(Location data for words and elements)
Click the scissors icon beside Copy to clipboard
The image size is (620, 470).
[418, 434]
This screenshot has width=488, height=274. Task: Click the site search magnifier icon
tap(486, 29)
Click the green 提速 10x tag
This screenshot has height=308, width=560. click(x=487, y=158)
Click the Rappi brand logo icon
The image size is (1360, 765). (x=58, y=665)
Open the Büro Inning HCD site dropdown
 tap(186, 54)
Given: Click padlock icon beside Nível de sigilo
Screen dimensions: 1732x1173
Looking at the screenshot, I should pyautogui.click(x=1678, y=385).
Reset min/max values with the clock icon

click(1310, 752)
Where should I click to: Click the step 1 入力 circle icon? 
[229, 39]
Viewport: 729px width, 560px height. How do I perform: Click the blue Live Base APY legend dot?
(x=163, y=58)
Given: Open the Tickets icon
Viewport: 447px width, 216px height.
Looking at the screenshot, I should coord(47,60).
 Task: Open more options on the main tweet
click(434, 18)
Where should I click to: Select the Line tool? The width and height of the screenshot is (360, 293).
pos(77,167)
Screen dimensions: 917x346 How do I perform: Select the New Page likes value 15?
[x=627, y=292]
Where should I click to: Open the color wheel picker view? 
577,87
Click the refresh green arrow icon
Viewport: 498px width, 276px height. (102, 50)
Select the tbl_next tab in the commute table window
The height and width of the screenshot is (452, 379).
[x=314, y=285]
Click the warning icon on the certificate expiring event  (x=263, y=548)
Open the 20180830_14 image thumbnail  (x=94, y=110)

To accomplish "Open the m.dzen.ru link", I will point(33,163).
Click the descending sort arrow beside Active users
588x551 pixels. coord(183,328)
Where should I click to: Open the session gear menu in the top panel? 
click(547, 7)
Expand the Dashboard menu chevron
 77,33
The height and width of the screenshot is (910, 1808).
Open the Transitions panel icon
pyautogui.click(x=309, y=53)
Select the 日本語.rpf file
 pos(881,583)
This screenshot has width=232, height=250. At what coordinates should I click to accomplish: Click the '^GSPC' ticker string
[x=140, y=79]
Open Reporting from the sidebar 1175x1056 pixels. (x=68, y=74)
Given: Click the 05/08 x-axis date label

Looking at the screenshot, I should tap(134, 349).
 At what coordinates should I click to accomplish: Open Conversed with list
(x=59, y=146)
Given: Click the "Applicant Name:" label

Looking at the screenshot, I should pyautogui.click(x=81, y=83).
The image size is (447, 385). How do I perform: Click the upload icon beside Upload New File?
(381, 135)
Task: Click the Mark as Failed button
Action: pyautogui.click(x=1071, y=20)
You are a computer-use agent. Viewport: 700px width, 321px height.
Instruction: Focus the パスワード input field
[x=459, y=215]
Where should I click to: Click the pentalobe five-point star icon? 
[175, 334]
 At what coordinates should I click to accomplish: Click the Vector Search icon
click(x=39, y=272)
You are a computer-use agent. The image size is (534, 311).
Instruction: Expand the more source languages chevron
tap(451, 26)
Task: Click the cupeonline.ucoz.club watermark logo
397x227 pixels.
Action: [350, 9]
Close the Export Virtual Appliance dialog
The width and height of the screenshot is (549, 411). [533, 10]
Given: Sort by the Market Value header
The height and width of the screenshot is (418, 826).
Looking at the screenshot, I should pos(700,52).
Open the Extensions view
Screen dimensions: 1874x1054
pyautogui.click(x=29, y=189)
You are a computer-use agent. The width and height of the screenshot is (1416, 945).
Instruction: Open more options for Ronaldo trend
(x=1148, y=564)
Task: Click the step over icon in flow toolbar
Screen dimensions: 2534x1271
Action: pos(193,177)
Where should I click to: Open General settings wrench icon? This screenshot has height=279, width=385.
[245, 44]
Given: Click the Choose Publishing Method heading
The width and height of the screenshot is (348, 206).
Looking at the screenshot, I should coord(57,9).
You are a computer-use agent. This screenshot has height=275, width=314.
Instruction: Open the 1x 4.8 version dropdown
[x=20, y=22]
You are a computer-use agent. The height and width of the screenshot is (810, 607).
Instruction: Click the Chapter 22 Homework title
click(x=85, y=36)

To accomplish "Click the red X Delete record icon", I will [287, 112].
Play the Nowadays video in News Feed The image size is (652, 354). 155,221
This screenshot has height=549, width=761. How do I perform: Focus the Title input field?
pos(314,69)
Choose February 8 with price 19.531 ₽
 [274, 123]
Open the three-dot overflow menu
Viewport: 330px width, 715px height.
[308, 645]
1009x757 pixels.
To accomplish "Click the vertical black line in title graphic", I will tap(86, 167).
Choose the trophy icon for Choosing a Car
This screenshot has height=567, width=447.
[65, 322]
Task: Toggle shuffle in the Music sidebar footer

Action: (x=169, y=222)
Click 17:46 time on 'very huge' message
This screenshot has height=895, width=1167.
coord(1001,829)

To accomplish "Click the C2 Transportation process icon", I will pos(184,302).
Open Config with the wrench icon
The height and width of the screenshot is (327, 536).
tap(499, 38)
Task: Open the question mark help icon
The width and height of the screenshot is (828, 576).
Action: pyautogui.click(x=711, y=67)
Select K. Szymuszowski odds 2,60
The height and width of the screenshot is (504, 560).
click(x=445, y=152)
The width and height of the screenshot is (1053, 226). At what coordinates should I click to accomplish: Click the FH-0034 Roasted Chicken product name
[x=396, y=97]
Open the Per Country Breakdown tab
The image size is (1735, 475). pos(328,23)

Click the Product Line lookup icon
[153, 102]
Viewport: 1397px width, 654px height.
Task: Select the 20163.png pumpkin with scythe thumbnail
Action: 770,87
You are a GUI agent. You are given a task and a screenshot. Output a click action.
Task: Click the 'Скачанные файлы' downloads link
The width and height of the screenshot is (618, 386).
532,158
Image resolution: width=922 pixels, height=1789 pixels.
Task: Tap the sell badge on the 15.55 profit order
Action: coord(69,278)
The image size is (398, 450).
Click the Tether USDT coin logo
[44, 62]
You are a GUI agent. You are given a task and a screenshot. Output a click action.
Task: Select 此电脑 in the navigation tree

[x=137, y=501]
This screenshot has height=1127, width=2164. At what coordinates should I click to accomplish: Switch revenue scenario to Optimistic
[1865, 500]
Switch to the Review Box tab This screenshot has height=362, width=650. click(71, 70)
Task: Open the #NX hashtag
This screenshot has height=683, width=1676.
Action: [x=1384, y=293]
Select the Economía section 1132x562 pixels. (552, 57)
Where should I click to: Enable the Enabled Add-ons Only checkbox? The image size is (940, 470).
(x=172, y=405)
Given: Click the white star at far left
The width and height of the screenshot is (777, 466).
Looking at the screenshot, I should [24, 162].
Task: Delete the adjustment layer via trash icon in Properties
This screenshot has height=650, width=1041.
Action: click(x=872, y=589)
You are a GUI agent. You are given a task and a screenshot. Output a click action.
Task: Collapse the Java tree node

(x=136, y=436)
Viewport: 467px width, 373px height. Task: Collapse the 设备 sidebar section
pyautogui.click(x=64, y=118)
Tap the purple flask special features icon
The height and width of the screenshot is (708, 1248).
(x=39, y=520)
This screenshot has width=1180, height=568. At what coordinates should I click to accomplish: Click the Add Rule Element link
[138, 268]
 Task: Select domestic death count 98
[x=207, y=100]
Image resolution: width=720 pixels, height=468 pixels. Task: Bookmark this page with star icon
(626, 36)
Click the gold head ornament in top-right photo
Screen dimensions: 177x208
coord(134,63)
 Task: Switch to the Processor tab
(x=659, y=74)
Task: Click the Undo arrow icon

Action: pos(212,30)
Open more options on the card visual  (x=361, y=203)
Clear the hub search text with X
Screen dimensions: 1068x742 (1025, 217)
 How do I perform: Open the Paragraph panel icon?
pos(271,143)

WORK REQUIRED:
Please lay out the lines of the records above as a Markdown table with the columns "Row" and "Record line", starting at the line that contains "Vector Search icon" and stopping after the line that contains "Action: [350, 9]". Include only those lines, and skip any blank ones.

TASK RESPONSE:
| Row | Record line |
|---|---|
| 1 |  At what coordinates should I click to accomplish: Click the Vector Search icon |
| 2 | click(x=39, y=272) |
| 3 | You are a computer-use agent. The image size is (534, 311). |
| 4 | Instruction: Expand the more source languages chevron |
| 5 | tap(451, 26) |
| 6 | Task: Click the cupeonline.ucoz.club watermark logo |
| 7 | 397x227 pixels. |
| 8 | Action: [350, 9] |